-Ivy/Arun-
Arun mengedip-ngedipkan mata. Tidak salah lagi. Tidak ada lagi magia yang memiliki mata seperti itu. Suara detakan jantung yang berpindah ke telinga menekan kuat keinginannya untuk mempercayai bahwa ini hanya mimpi. Ini bukan mimpi. Di hadapannya, setidaknya 6 kaki, dengan kulit coklat dan rambut seputih matanya, berdiri menghalangi satu-satunya jalan keluar. Night.
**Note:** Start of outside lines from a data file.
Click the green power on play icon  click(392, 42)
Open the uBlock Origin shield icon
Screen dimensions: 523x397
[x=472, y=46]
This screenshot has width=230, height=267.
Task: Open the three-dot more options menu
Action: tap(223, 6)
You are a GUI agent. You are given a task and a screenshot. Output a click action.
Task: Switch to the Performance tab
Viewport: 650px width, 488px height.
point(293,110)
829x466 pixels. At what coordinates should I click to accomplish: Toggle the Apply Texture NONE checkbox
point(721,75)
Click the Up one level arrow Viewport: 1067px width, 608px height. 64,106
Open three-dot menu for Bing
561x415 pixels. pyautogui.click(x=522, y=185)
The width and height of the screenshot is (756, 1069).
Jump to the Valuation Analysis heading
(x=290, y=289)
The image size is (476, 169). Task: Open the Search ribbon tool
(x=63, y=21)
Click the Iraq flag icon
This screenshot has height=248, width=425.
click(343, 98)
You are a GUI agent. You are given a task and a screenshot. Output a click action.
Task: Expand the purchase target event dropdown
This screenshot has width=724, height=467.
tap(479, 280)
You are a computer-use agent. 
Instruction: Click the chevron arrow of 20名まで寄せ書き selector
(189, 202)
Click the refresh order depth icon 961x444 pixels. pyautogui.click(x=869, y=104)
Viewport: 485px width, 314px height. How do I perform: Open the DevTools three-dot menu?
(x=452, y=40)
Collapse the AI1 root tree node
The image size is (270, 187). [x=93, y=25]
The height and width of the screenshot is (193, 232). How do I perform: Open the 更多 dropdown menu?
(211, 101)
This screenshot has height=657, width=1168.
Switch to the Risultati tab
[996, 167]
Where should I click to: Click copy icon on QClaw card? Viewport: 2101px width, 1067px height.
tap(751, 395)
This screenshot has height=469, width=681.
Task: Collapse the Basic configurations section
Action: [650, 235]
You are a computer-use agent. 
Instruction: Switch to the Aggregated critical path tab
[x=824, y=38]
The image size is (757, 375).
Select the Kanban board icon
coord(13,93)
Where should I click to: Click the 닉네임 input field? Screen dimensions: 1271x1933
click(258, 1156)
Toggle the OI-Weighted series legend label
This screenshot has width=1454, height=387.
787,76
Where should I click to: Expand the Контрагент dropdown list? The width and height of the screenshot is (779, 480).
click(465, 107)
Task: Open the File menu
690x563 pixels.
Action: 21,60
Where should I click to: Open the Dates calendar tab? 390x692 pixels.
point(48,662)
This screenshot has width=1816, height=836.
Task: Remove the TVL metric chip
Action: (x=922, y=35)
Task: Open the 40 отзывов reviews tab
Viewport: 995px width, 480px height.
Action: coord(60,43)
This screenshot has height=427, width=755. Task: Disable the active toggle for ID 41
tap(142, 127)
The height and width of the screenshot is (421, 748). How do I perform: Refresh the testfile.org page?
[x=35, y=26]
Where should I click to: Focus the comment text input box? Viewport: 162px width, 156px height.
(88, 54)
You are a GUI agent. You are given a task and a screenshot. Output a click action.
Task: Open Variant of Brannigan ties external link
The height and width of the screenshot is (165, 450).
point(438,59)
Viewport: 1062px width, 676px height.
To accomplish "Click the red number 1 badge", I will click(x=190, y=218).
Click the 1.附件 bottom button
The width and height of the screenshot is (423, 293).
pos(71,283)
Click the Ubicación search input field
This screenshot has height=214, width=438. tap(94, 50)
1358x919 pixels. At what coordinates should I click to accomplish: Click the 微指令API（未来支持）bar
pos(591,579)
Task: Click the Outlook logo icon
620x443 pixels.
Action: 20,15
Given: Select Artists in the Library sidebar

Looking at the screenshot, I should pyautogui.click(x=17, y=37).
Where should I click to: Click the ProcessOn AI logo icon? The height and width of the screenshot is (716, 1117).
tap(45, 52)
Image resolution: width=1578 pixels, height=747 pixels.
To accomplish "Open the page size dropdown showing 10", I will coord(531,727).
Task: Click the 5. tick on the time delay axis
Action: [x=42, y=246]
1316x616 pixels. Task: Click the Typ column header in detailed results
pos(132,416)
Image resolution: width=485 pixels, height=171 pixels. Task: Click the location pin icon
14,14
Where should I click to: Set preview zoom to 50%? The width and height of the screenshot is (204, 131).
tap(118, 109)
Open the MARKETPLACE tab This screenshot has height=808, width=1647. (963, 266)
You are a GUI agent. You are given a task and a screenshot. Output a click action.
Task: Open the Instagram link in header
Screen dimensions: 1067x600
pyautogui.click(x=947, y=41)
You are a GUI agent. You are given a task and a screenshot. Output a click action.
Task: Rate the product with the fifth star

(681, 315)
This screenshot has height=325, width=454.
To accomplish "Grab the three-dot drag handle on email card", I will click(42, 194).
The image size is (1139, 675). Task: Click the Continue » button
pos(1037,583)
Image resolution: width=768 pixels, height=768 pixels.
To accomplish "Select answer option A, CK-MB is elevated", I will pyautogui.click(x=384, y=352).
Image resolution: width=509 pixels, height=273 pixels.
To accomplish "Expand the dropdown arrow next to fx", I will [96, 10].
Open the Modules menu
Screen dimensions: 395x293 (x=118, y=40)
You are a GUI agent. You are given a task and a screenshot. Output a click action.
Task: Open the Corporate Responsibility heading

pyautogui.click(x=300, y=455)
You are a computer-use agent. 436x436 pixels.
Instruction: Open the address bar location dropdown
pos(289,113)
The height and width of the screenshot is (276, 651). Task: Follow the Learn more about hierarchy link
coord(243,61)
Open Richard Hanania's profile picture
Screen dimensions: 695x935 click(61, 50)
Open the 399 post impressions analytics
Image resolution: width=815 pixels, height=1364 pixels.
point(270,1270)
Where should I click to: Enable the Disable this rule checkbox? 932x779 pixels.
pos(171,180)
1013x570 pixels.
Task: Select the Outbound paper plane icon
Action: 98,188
Arun yang babak belur tidak bisa bergerak, tersungkur di hadapan penjahat paling kejam, paling menakutkan, paling licik di Kerajaan Litania. Tulangnya bergetar dalam tubuh. Arun akan mati disini. Arun tidak mau mati.
Mantera mengikat membuatnya tidak bisa bergerak, tapi ini bukan mantera, tubuhnya hanya tidak mau bergerak. Arun harus lari, tapi Arun tidak bisa bergerak. Yang bisa ia lakukan hanya menatapnya. Menatap ke dalam matanya yang kosong. Jika mata adalah jendela jiwa maka Night tidak memilikinya. Arun seperti tikus yang terjebak dalam lem, tidak bisa bergerak.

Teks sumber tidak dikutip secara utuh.